__What to work on__: An exact copy of the records below is needed, with every picture left out.

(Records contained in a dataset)

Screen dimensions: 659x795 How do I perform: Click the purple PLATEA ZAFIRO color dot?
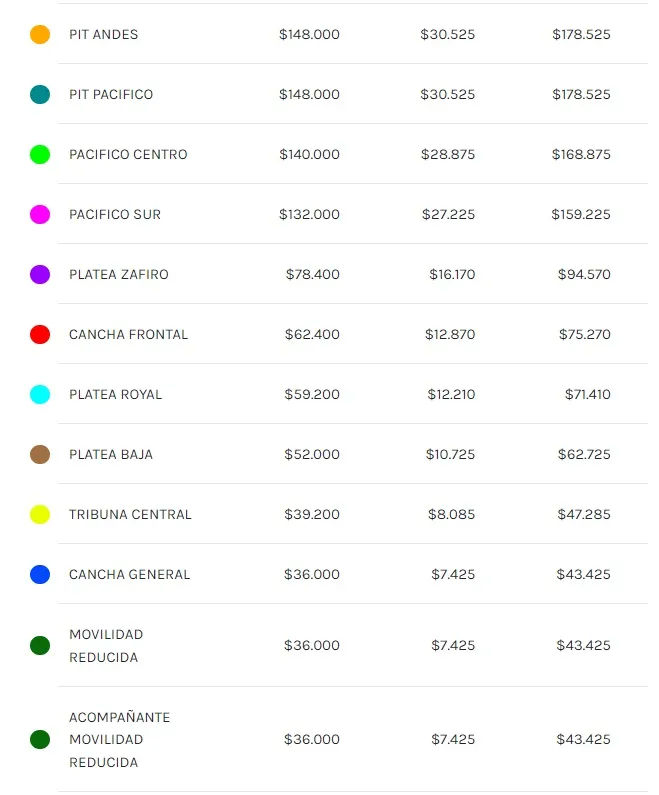pos(40,275)
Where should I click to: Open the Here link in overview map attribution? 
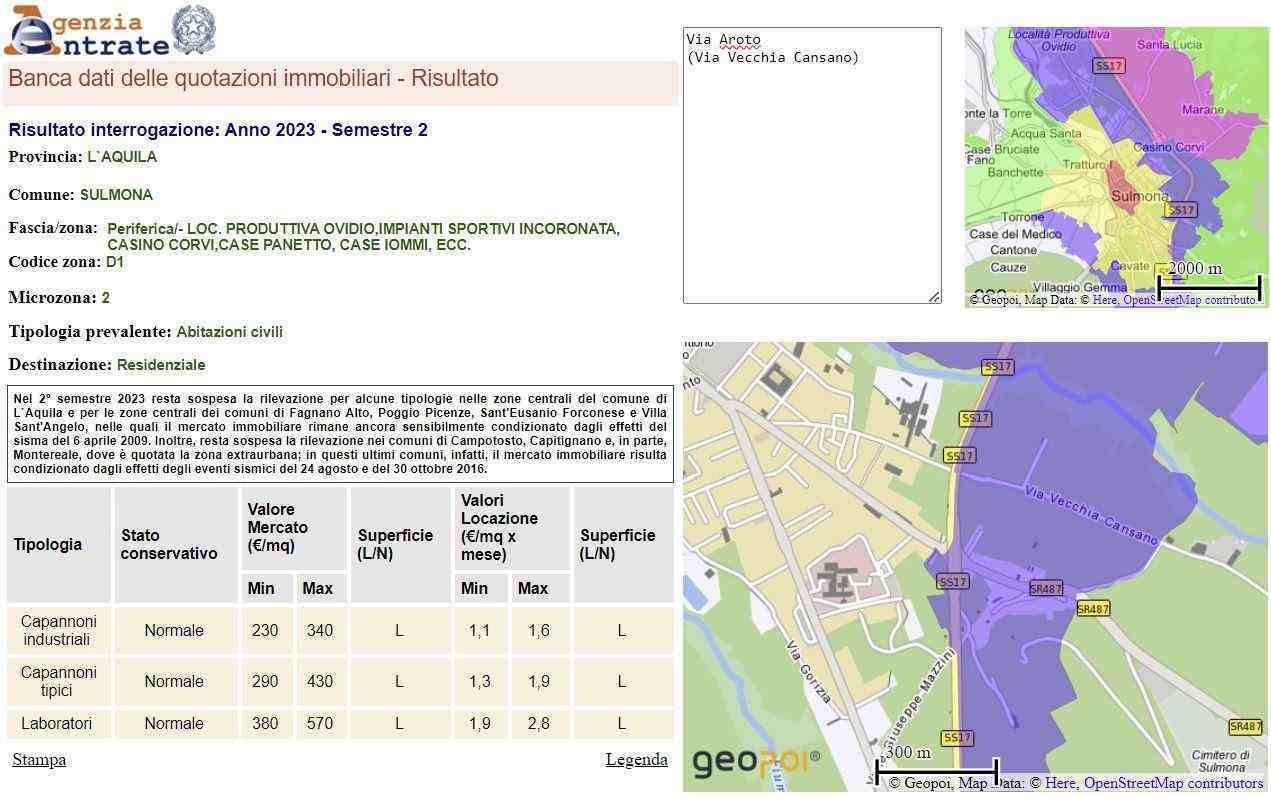click(x=1104, y=300)
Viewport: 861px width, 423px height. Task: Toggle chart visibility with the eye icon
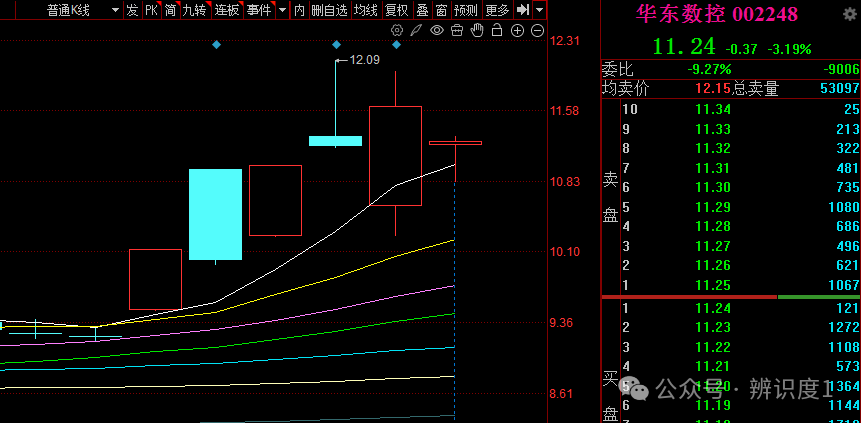[437, 30]
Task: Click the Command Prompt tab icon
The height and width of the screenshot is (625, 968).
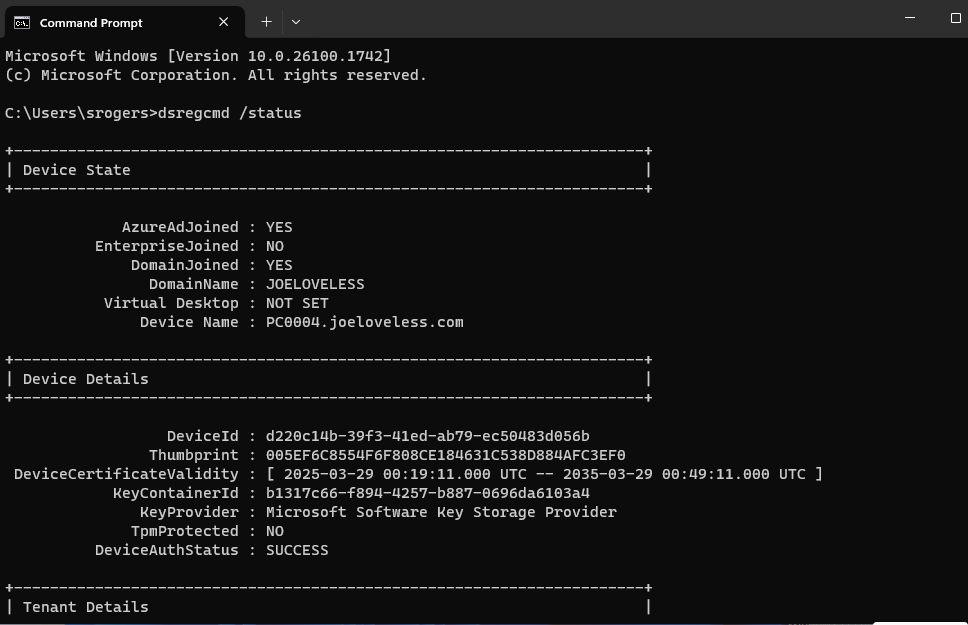Action: (21, 22)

__Result for this task__:
Screen dimensions: 659x795 How do I perform: Click the purple PLATEA ZAFIRO color dot?
pos(40,275)
Where should I click to: Open the Here link in overview map attribution? 
click(x=1104, y=300)
Viewport: 861px width, 423px height. Task: Toggle chart visibility with the eye icon
[437, 30]
Task: Click the Command Prompt tab icon
The height and width of the screenshot is (625, 968).
Action: (21, 22)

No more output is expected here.